We use a multidisciplinary approach to address a variety of fundamental questions pertaining to the physiological function of R7 RGS proteins. Specifically, we are interested in:

Intracellular trafficking of RGS proteins. The function of a signaling protein within the cell to the large extent is determined by its localization. The proper function of R7 RGS proteins within the context of the specific G protein pathway requires its delivery to sites of its function. Using a combination of the transgenic approaches with the laser confocal imaging we have recently found the conserved DEP domain represents a specific targeting element in the R7 RGS protein. We have shown that the DEP domain of RGS9-1 mediates its specific delivery to the place of its function – outer segment of the photoreceptor. We are currently examining the molecular mechanisms of this phenomenon.

Specificity of RGS- G protein recognition. A single neuron contains several G protein pathways that mediate its responses to the action of different stimulants. For the precise regulation of signaling in each individual pathway the action of RGS protein has to be extraordinarily specific. We use a combination of macromolecular structure analysis with site directed mutagenesis and enzyme kinetics to delineate the elements in R7 RGS proteins that confer the specificity of their action. The action of such elements, which we call “affinity adapters”, was found to determine the specific interaction between RGS9 and its cognate G proteins. We currently study the structure/functional organization of other members of R7 RGS proteins to further explore the “affinity adaptor” concept.

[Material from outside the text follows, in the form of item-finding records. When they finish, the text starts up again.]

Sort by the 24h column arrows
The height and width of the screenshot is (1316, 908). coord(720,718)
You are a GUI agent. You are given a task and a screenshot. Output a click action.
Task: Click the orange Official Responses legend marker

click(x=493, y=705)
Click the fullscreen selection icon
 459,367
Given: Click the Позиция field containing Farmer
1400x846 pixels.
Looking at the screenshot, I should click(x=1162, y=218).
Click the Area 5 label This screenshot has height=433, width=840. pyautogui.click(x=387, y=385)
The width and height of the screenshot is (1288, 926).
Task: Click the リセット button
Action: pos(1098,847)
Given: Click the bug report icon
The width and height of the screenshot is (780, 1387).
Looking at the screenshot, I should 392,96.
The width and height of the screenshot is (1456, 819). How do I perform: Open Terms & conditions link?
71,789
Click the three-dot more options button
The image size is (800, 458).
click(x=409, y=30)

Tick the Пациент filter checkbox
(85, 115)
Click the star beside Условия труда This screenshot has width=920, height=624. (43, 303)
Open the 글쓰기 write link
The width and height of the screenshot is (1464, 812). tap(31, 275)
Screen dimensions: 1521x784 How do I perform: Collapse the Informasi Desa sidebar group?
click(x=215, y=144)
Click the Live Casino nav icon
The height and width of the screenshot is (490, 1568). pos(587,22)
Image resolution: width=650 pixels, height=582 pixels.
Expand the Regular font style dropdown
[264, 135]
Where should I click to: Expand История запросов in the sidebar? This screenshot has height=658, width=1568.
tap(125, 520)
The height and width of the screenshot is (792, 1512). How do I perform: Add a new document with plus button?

Identification of the molecular components of the G protein pathways regulated by RGS proteins. Thorough understanding of R7 RGS function requires obtaining the precise information about the molecular organization of the G protein pathways regulated by these RGS proteins. Our approach is to use a proteomics screen for the interaction partners of R7 RGS proteins in the striatum and retina. Immunoprecipitation and mass-spectrometry. Using this approach we have recently identified a novel neuronal protein, R7BP (R7 Binding Protein), that serves as the universal interaction partner for all R7 RGS proteins. Analyzing the role of R7BP in regulation of G protein signaling is a subject of current investigations in the laboratory.

Regulation of RGS protein function. R7 RGS proteins possess a complex modular organization. Data obtained by us and others indicate that the multiple domains of R7 RGS proteins differentially contribute to the regulation of their catalytic activity and substrate specificity. One of the most conserved features of all R7 proteins is their constitutive association with the collateral subunit Gβ5 (type 5 G protein β subunit). It is established that Gβ5 is essential for the folding and stability of R7 proteins but its role in the functioning of these proteins remains poorly understood. We use a combination of the site directed mutagenesis with detailed in vitro kinetic analysis and protein/protein interaction assays to address the role of Gβ5 in the function of R7 RGS proteins.